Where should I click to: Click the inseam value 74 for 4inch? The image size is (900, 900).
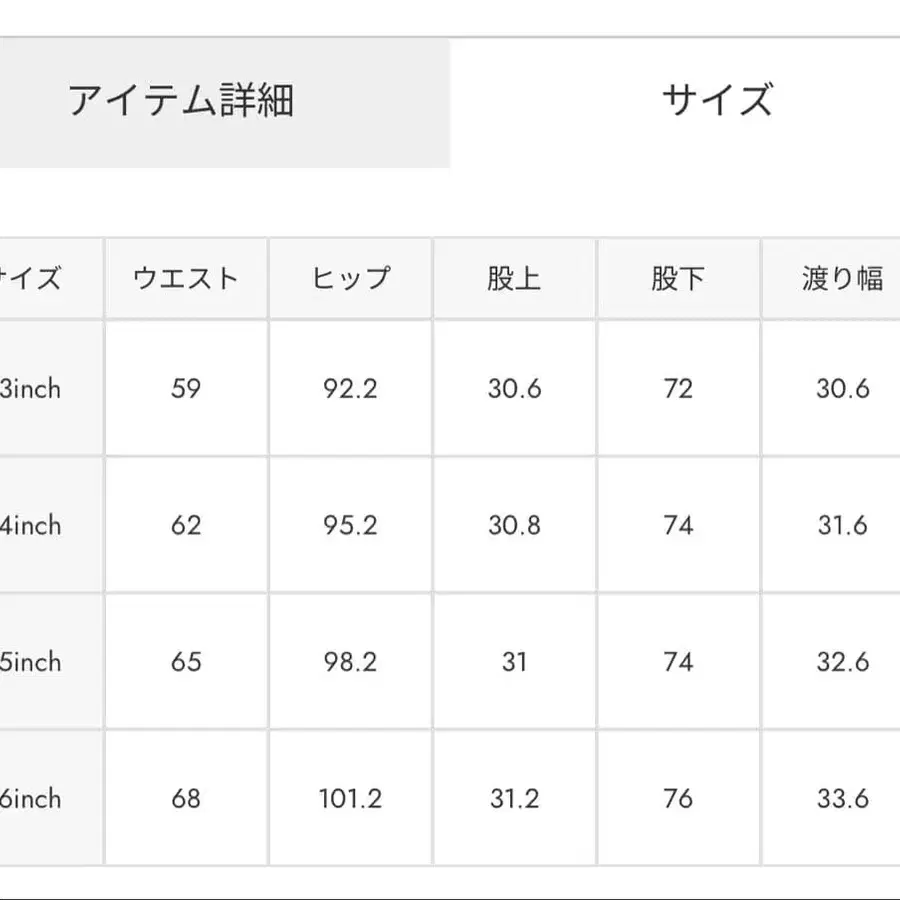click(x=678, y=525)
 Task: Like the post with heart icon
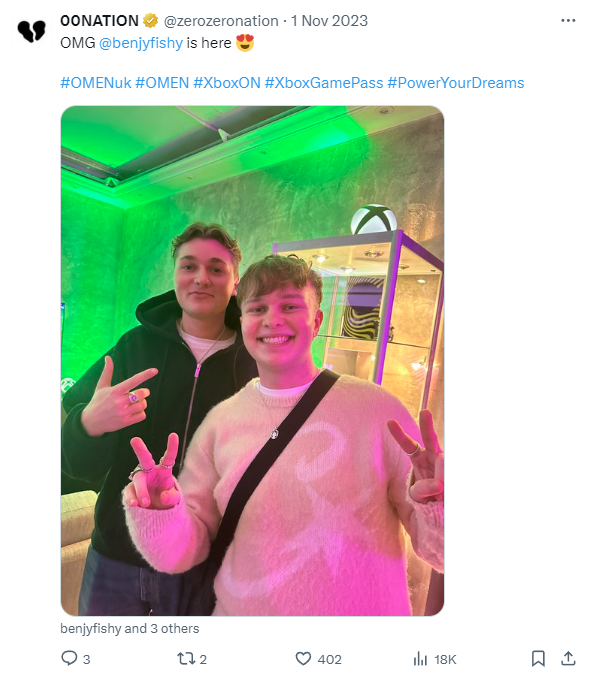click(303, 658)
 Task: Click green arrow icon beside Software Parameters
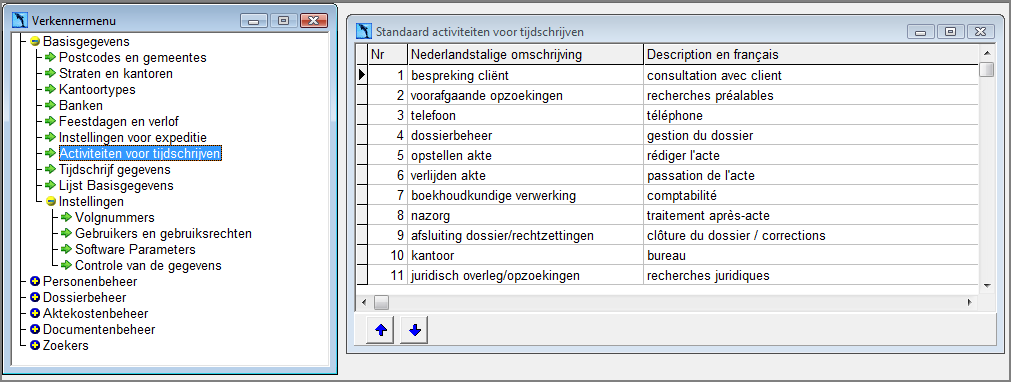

EXERCISE REQUIREMENTS:
Please render the listing above as a Markdown table with columns "Row" and "Line", starting at the line containing "Task: Like the post with heart icon" and ending at the end of the listing, both ends included. Number the rows, skip blank lines, and leave the pictures out.

TASK ANSWER:
| Row | Line |
|---|---|
| 1 |  Task: Like the post with heart icon |
| 2 | click(303, 658) |
| 3 |  Task: Click green arrow icon beside Software Parameters |